## List of tasks
- A) Translate the following sentence from the excerpt on the Construction Contracts Act 2013 into French: "It is rare for a construction contract to reach its conclusion without some form of dispute between the parties regarding payment."
- B) According to the excerpt on the Construction Contracts Act 2013, how long does the appointed adjudicator have to reach a binding decision?
- C) From the excerpt on the Construction Contracts Act 2013, print the passage starting with "It is rare for" and going on through "has already commenced.".

## Excerpted text
In Brief: All parties to a construction contract entered into after 25th July 2016 should be aware of the provisions of the Construction Contracts Act 2013 (CCA) and in particular to the CCA adjudication process, which serves as an efficient and effective alternative dispute resolution mechanism to standard contractual dispute resolution clauses.

It is rare for a construction contract to reach its conclusion without some form of dispute between the parties regarding payment. Ordinarily construction contracts provide for a drawn-out cascading form of dispute resolution process, usually commencing with an internal attempt at resolution (whether by a Project Board or a Dispute Adjudication Board) before proceeding to conciliation, and if unsuccessful, on to a binding arbitration.

Section 6 of the CCA introduces a new statutory option which cannot be overridden within the terms of a construction contract. It can be utilised at any time during the course of that contract regardless of whether:-

  • The contract is in written form;
  • The process is not expressly provided for under the contract; or
  • Another form of dispute resolution process has already commenced.

The primary appeal of this is that the adjudicator appointed has a 28 day period (potentially extendable for a further 14 days) from the date that the dispute is formally referred for review, to reach a binding decision. This decision is only capable of being overturned by arbitration or litigation. Compared to the length of time that would ordinarily be expended by parties seeking resolution to a payment dispute, the adjudication process is extremely efficient and less expensive than other dispute resolution mechanisms thereby mitigating the potential effect of such disputes on project cash flows and completion dates.


The type of contract captured by the scope of the CCA is extensive and is defined with reference to the term ‘construction operations’. This term encompasses any activity associated with construction including those services ancillary to construction operations, for example architectural design, project management, archaeological and surveying work.

## Supplied material

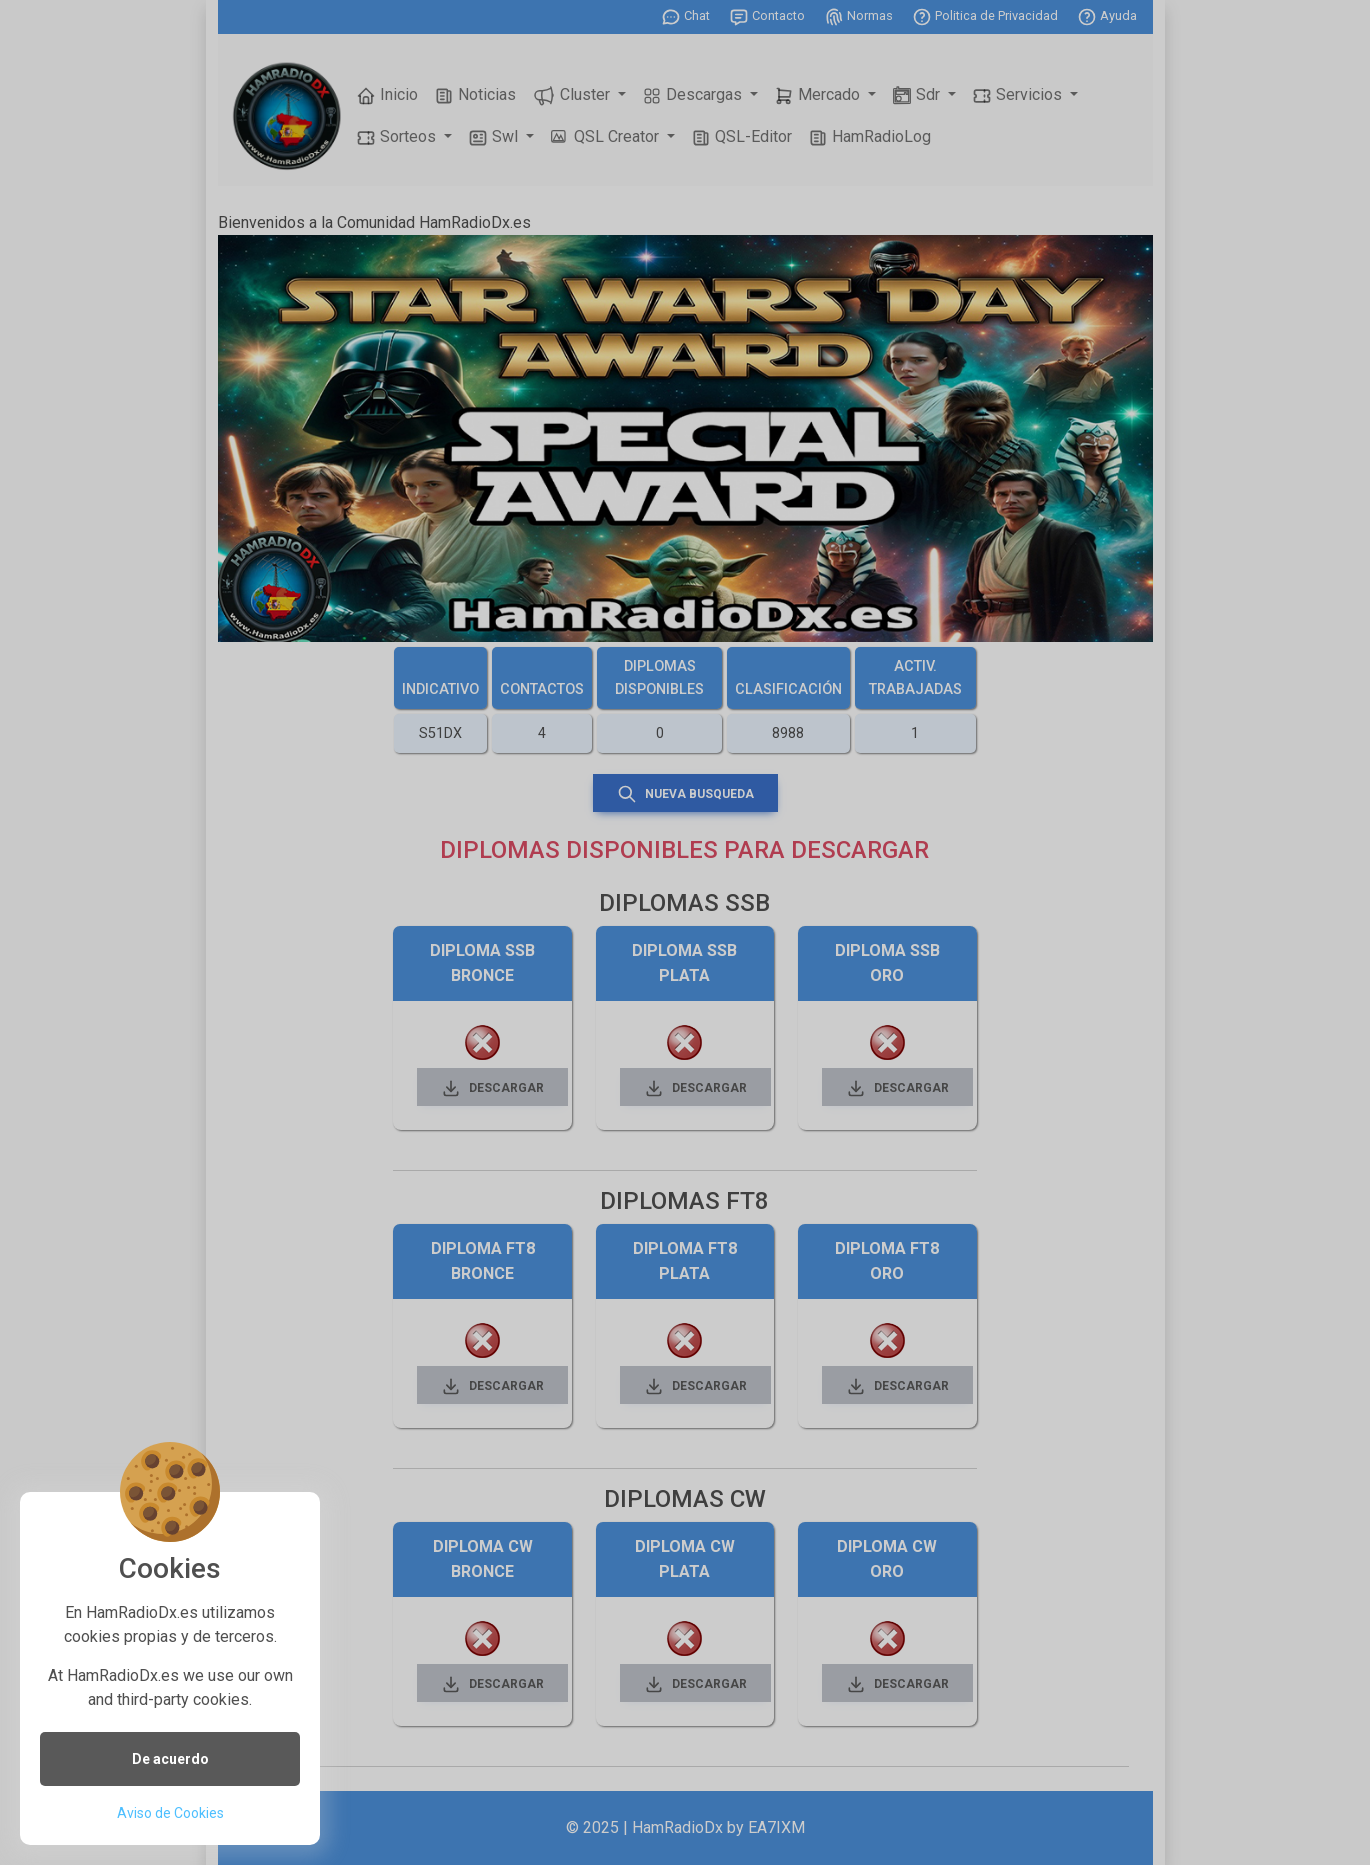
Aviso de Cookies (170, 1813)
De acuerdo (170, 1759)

## Results of the tasks
- A) Il est rare qu'un contrat de construction parvienne à son terme sans qu'un différend, sous une forme ou une autre, ne survienne entre les parties au sujet du paiement.

- B) The adjudicator has 28 days from the date the dispute is formally referred, potentially extendable by a further 14 days.

- C)
It is rare for a construction contract to reach its conclusion without some form of dispute between the parties regarding payment. Ordinarily construction contracts provide for a drawn-out cascading form of dispute resolution process, usually commencing with an internal attempt at resolution (whether by a Project Board or a Dispute Adjudication Board) before proceeding to conciliation, and if unsuccessful, on to a binding arbitration.

Section 6 of the CCA introduces a new statutory option which cannot be overridden within the terms of a construction contract. It can be utilised at any time during the course of that contract regardless of whether:-

  • The contract is in written form;
  • The process is not expressly provided for under the contract; or
  • Another form of dispute resolution process has already commenced.